Wednesday, May 25, 2016


Wednesday, May 25, 2016

            We spent a good part of the long weekend up in Goderich where our youngest daughter and her fiancé have made their home.  We hadn’t seen them lately, so it was great to have a long visit. The weather was perfect. We toured the farmer’s market and the beach and ate at a good local restaurant down by the water.  We especially enjoyed meeting Finzy for the first time – a gregarious, eight-months old, Newfie dog. It was hard to come back home.

            You may recall that Goderich was the small town who was ravaged by a F3 tornado in 2011. The downtown was hit especially hard. Stores, businesses, churches were utterly destroyed. There is a plaque where the United Church used to be.

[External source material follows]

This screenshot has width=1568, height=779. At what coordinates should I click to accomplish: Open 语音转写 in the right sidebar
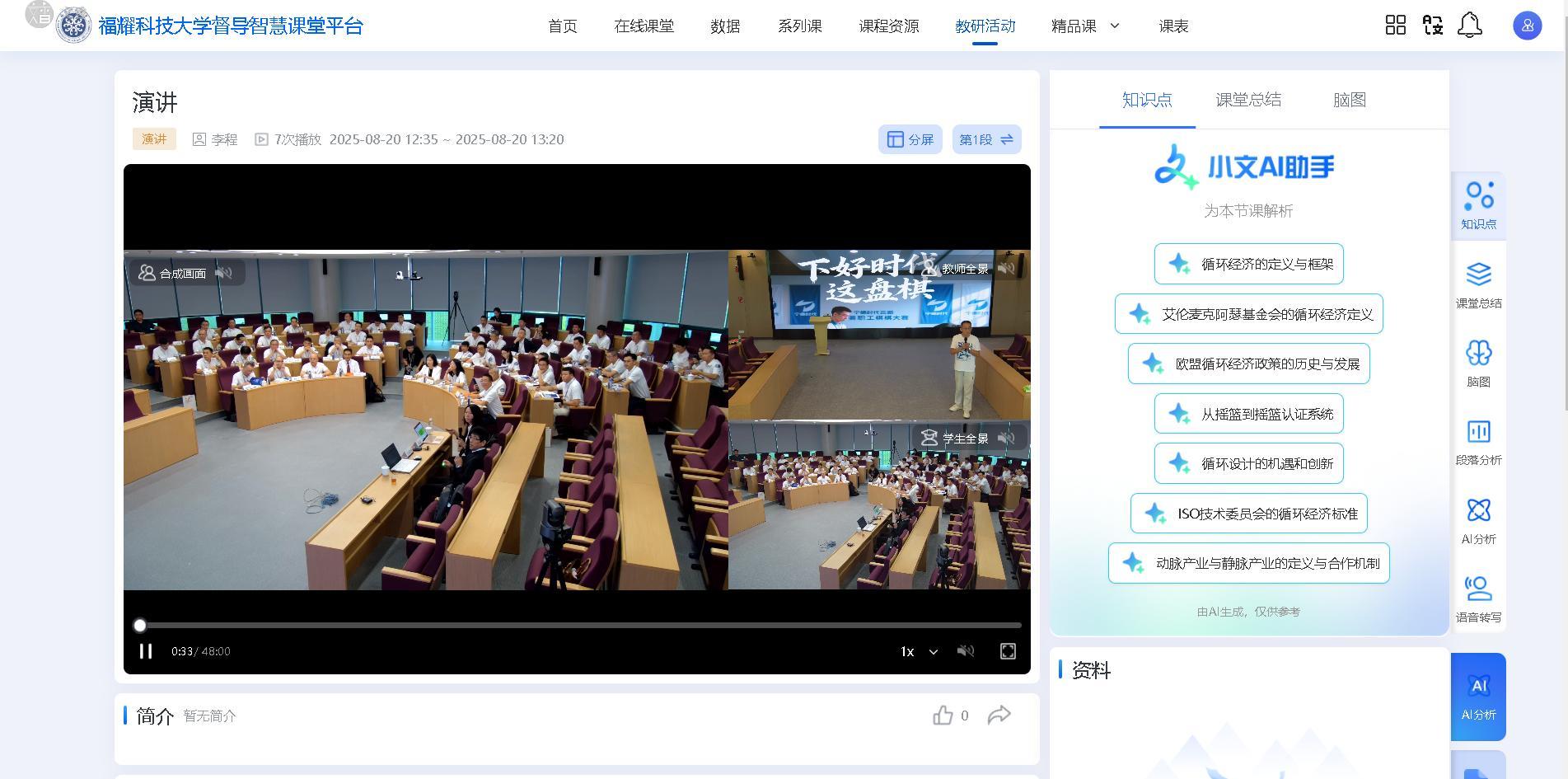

            But today, there is scant evidence of the devastation. The town valiantly engaged in rebuilding itself. People pitched in to help each other to pick up the pieces and start anew. There may be a few, old, tree stumps here and there, but the town has survived and thrived and is as good as new; maybe better if they can keep alive the spirit of community and helpful neighbourliness.

            Stories like what happened in Goderich or what is happening in Fort MacMurray remind us of the resilience, strength and resolve of people under deep duress.  When we come together we make the whole community stronger and better able to face the challenges that are ahead.

            A lot of people believe that the adage, “God helps those who help themselves,” is a verse out of the Bible. It is not!  That doesn’t make it wrong, necessarily, but I would like to suggest that the better, more-approximate, biblical-like, Jesus-like saying would sound more like, “God helps those who help others.”

            Jesus didn’t “invent” the Golden Rule (other religions have their own versions of it), but he did give us the most positive expression of it: “In everything do to others as you would have them do to you,” (Matthew 7:12).  We often leave out the little phrase “in everything”. There are no exceptions in doing good for other people. "Here is a simple, rule-of-thumb guide for behavior: Ask yourself what you want people to do for you, then grab the initiative and do it for them,” (The Message).

            Jesus talked more about what makes for good community than anything else. His concerns were for others every step of his Way. He gave us clear principles to put flesh to the Golden Rule: forgiveness, justice, equality, sharing, non-violence, making sacrifices, trust, kindness, and the list goes on.

            It shouldn’t take a disaster to call these qualities out of us.